Another popular theme was that of cementing relationships - "for helping couples to stick together", as John and Fiona Earle put it. Steph and Paul see it as "kissing tape to trap a reluctant loved one". Nicholas E Gough advocates embracing after covering ample portions of both bodies with double-sided sticky tape.
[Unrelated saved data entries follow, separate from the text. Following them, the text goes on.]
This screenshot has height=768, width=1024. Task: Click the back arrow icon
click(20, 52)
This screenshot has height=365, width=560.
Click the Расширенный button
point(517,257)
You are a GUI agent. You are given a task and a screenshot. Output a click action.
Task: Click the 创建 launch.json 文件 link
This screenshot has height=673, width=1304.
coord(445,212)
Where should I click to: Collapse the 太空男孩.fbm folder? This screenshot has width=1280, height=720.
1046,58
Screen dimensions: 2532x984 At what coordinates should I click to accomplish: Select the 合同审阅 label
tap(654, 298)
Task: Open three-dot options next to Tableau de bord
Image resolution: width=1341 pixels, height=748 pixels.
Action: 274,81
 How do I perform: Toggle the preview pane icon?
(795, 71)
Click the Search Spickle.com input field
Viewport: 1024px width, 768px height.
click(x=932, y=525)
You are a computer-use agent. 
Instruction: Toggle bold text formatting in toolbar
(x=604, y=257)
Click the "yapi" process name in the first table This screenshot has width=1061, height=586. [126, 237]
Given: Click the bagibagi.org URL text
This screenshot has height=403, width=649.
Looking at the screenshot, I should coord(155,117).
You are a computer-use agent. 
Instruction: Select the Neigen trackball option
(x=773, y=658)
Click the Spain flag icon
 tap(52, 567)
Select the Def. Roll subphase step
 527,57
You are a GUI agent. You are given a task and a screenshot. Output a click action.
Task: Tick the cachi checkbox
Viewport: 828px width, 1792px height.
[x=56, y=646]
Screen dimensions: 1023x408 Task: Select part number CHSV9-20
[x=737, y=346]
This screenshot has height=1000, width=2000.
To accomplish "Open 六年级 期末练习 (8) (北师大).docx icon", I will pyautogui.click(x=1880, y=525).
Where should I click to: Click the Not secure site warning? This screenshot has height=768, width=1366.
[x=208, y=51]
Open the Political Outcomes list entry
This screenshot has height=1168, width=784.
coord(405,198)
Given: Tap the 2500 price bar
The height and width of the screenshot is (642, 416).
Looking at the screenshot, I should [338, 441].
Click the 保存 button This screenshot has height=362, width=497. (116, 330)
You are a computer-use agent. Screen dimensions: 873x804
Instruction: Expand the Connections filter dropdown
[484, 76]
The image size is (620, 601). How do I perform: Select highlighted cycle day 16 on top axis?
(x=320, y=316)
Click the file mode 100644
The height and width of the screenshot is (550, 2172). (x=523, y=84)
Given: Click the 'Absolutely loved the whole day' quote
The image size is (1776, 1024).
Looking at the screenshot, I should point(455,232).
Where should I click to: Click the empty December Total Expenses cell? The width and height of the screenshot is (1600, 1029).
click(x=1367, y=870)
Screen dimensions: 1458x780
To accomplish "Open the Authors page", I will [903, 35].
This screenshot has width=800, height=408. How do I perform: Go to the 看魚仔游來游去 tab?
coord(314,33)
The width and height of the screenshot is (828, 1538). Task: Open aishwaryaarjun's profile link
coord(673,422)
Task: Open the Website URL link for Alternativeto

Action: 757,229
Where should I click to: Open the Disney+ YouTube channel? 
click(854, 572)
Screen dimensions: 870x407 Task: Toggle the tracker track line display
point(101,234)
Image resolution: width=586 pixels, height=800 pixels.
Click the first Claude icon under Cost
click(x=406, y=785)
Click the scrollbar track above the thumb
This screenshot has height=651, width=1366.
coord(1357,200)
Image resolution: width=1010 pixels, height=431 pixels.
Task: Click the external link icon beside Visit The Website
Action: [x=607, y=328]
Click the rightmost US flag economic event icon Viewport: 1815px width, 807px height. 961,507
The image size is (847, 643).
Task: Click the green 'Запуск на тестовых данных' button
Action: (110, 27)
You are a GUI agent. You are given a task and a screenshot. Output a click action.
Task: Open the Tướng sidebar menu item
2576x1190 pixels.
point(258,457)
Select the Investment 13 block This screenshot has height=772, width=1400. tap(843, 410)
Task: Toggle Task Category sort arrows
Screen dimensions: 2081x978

Jill Warner says that extra-strength tape would make marriages endure far longer than the traditional "tying the knot". Alan McMurray even provides us with the liturgy for the double- sided sticky wedding: "I, [name], tape thee [name], to my wedded husband/wife, to stick with thee from this day forward ... until our adhesive doth run out." Later unsticky moments, he says, could be referred for mediation to the DSS (Double-Sided Stickytape).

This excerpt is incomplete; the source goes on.